Setelah duduk bersama, Elya mengakui telah mencuri perhiasan milik korban. Di hadapan Novia, ibu muda dua anak itu langsung menjual seluruh emas hasil curian itu ke wilayah Keboan, Jombang, seharga Rp 3 juta. Meski sudah terbongkar, menurut Novia, Elya tidak menunjukkan itikad baik.
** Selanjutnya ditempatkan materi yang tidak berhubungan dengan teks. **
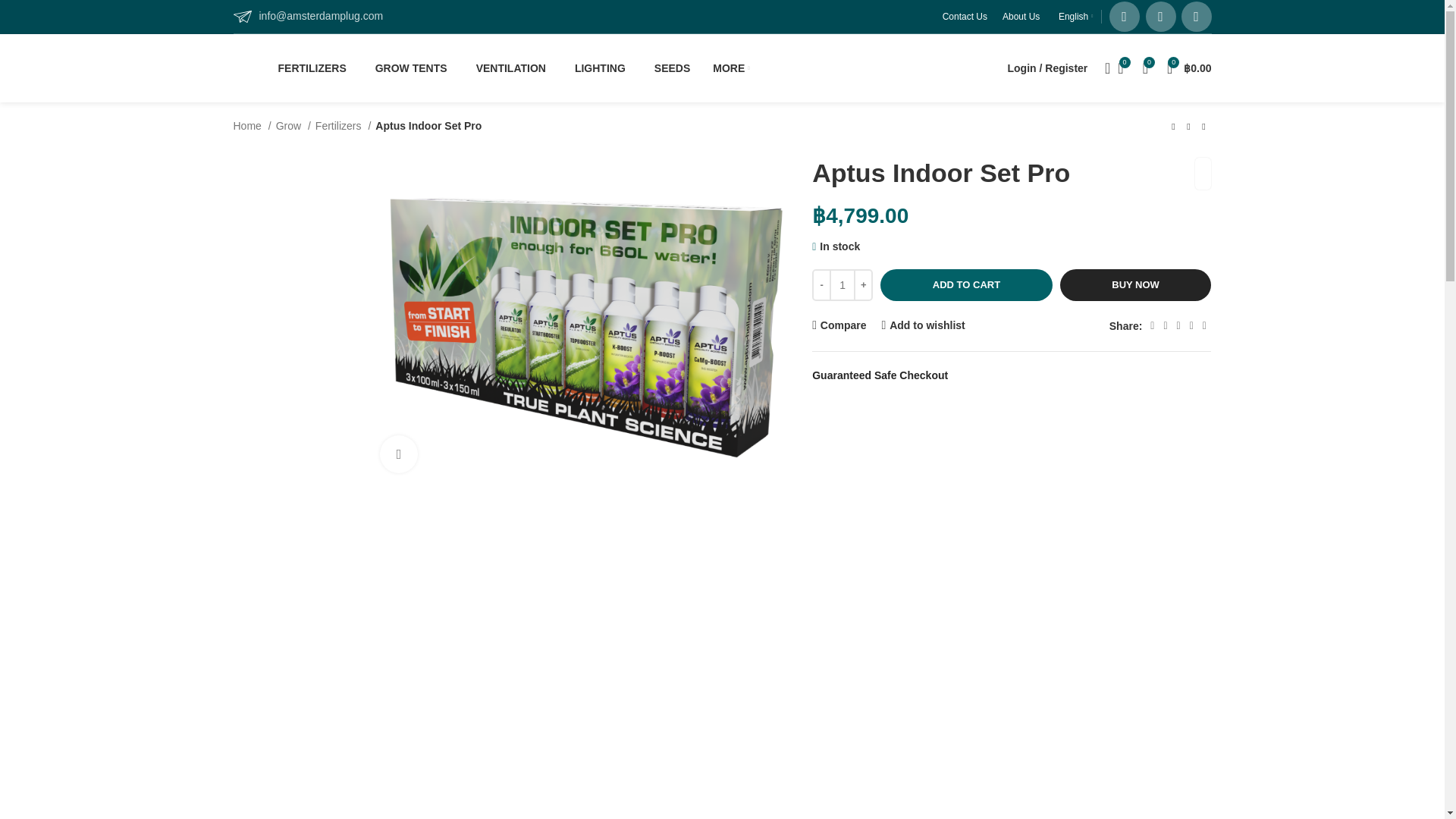
Contact Us (964, 16)
LIGHTING (597, 68)
FERTILIZERS (308, 68)
GROW TENTS (407, 68)
Shopping cart (1189, 68)
Home (251, 125)
About Us (1021, 16)
My account (1048, 68)
Fertilizers (343, 125)
Grow (293, 125)
SEEDS (668, 68)
VENTILATION (508, 68)
English (1073, 16)
English (1073, 16)
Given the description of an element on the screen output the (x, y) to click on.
Korban akhirnya memutuskan mengambil langkah hukum untuk memberikan efek jera. Novia melapor ke mapolres didampingi perangkat, Bhabinkamtibmas dan Babinsa setempat. ’’Perhiasan itu warisan buat anak saya dari kakeknya. Inginnya perhiasan itu dikembalikan, tapi sudah nggak bisa,’’ tukasnya.
Sekretaris Desa Mojowiryo M. Nur Huda menambahkan, Elya punya cacatan buruk di mata warga. Ia bahkan sudah lebih dari 15 kali ketahuan mencuri di rumah para tetangganya sendiri. ’’Harapannya setelah didatangi Pak Purnomo waktu itu dia tobat, tetapi ini masih saja. Sebelumnya sudah sering, walaupun yang ducuri sederhana seperti mi instan, elpiji atau uang Rp 50 ribu. Warga akhirnya jengkel,’’ terang Huda.
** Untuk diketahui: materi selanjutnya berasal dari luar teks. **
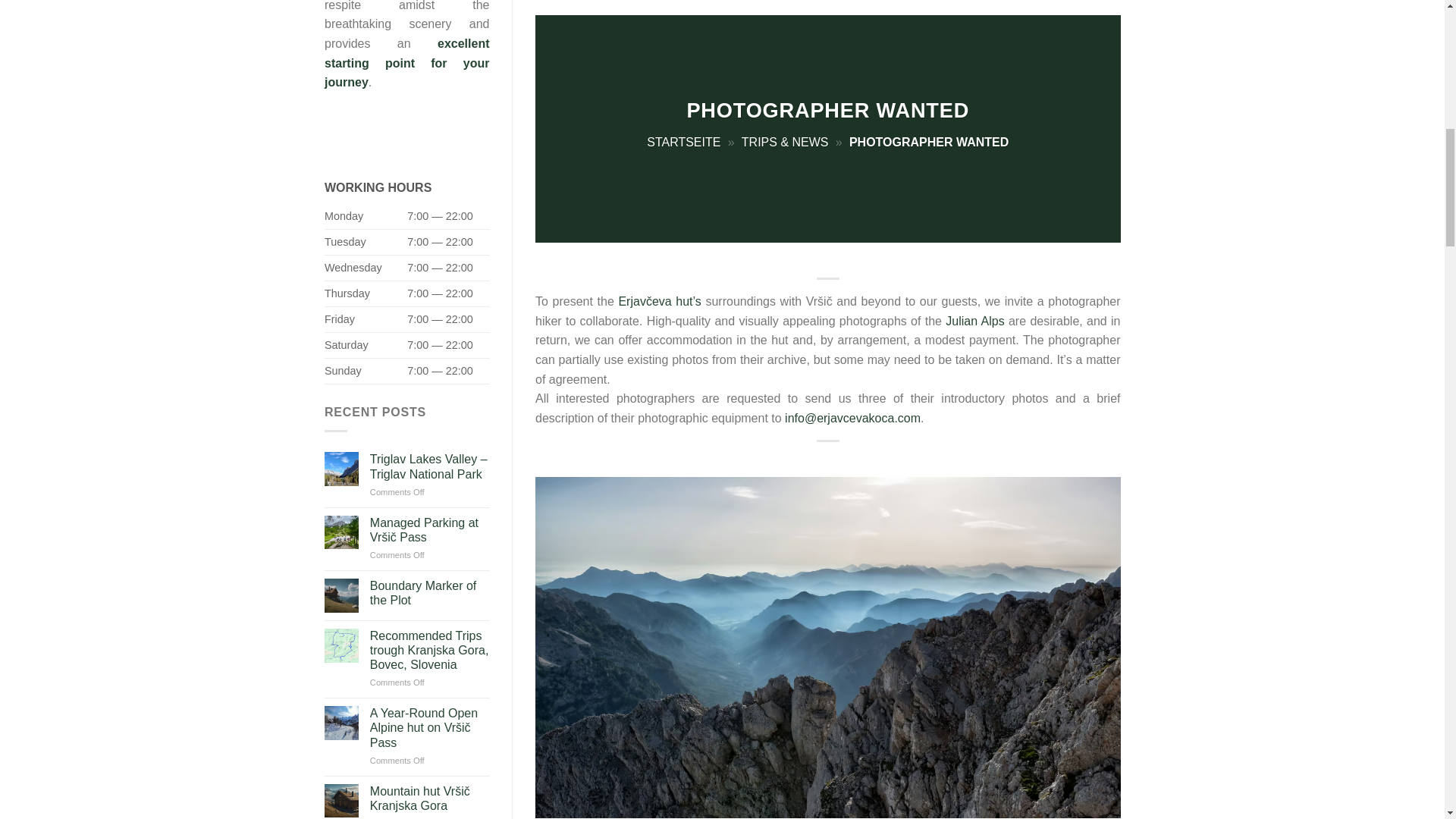
Boundary Marker of the Plot (429, 592)
Recommended Trips trough Kranjska Gora, Bovec, Slovenia (429, 650)
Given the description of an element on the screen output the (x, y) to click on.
Pelaporan ini dibenarkan Kapolsek Kemlagi Iptu Danny Rizar Ramadhan. Polsek Kemlagi turut mendampingi korban melapor ke mapolres lantaran Elya dinilai melanggar kesepakatan RJ sebelumnya. ’’Kita dampingi untuk membuat laporan polisi agar (Elya, red) segera bisa kita proses hukum,’’ sebutnya, terpisah.
Sebelumnya, Elya sempat viral setelah rekaman CCTV saat ia mencuri tas, buku tulis, dan parfum di Desa Mojogebang, Kecamatan Kemlagi, pada 12 Juli lalu diunggah pemilik toko di media sosial. Elya mencuri sambil menggendong anaknya yang masih bayi 40 hari berikut anak sulungnya yang juga balita serta adiknya, FR.
Sehari kemudian, Polsek Kemlagi melakukan penanganan. Elya, korban serta Anggota Satbinmas Polres Lamongan Ipda Purnomo atau Pak Purnomo menggelar mediasi di Mapolsek Kemlagi. Dari situ disepakati kasus itu di-restorative justice (RJ) atau tak diproses hukum.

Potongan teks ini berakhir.